Supplied material
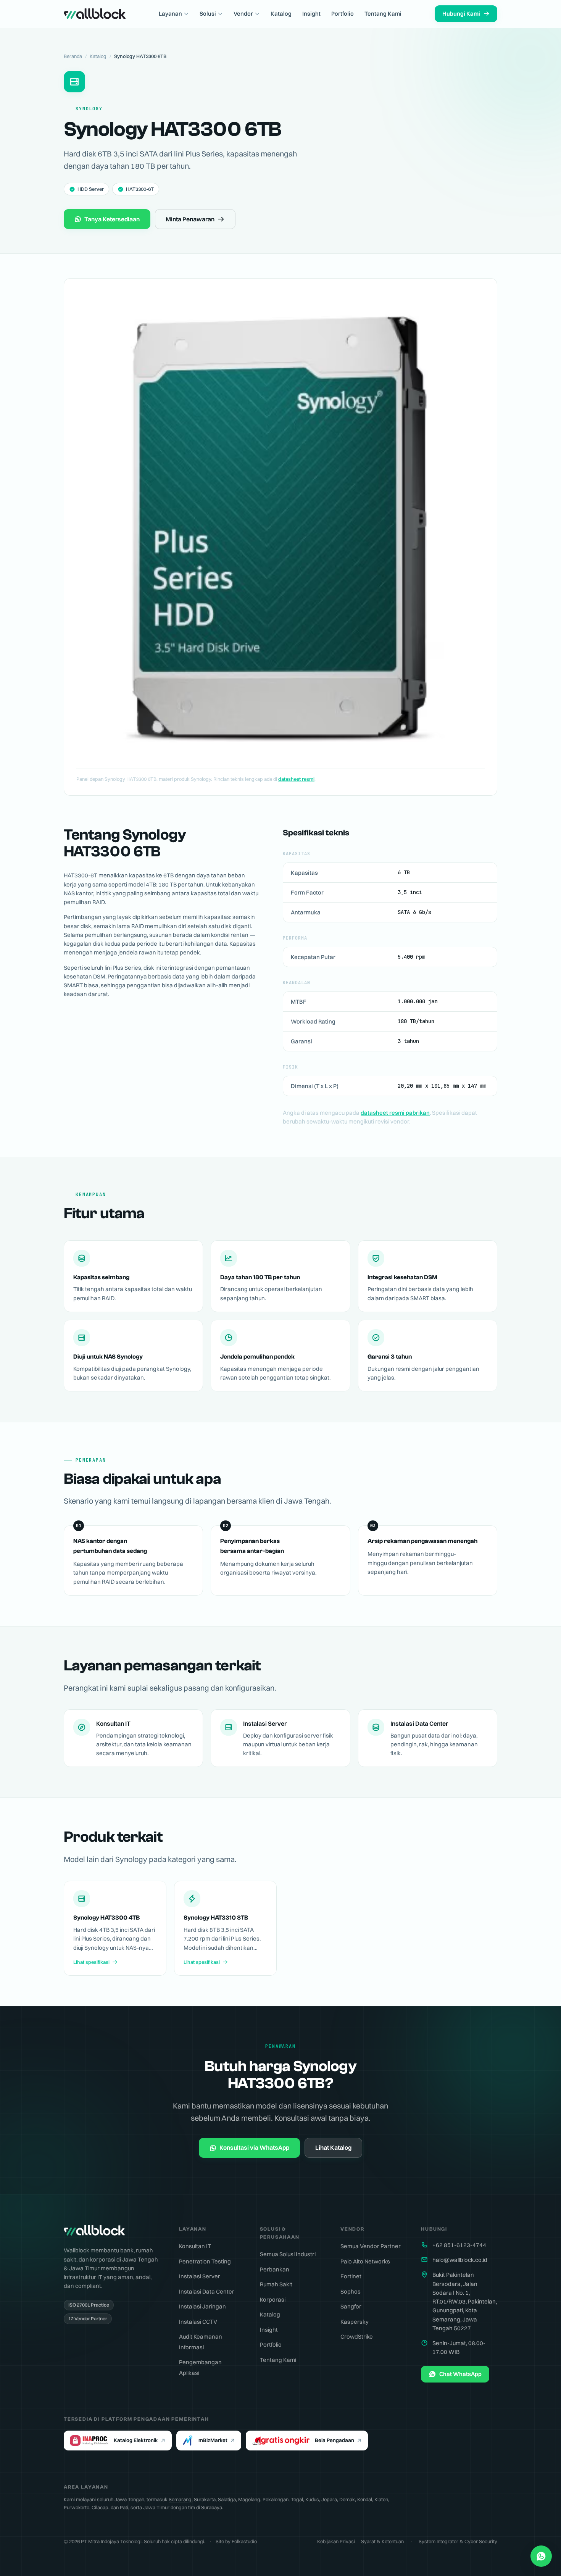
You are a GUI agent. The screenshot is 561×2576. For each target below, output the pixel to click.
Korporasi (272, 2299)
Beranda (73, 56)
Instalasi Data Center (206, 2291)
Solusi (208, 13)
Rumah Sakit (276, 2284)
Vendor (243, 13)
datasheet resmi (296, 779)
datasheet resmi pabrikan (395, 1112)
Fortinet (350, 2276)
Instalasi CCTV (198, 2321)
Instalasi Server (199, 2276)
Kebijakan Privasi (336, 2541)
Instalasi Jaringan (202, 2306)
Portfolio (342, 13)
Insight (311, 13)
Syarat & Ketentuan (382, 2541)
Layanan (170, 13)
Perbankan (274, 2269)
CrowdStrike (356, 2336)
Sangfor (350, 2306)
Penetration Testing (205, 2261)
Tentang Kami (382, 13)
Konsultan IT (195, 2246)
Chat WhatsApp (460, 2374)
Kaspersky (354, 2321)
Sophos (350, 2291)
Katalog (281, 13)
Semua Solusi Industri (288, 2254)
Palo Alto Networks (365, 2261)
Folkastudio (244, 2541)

Required action
Exactly and in full, write out the lines from the one containing "Solusi (208, 13)" through the end of the listing.

Exercise answer
Solusi (208, 13)
Rumah Sakit (276, 2284)
Vendor (243, 13)
datasheet resmi (296, 779)
datasheet resmi pabrikan (395, 1112)
Fortinet (350, 2276)
Instalasi CCTV (198, 2321)
Instalasi Server (199, 2276)
Kebijakan Privasi (336, 2541)
Instalasi Jaringan (202, 2306)
Portfolio (342, 13)
Insight (311, 13)
Syarat & Ketentuan (382, 2541)
Layanan (170, 13)
Perbankan (274, 2269)
CrowdStrike (356, 2336)
Sangfor (350, 2306)
Penetration Testing (205, 2261)
Tentang Kami (382, 13)
Konsultan IT (195, 2246)
Chat WhatsApp (460, 2374)
Kaspersky (354, 2321)
Sophos (350, 2291)
Katalog (281, 13)
Semua Solusi Industri (288, 2254)
Palo Alto Networks (365, 2261)
Folkastudio (244, 2541)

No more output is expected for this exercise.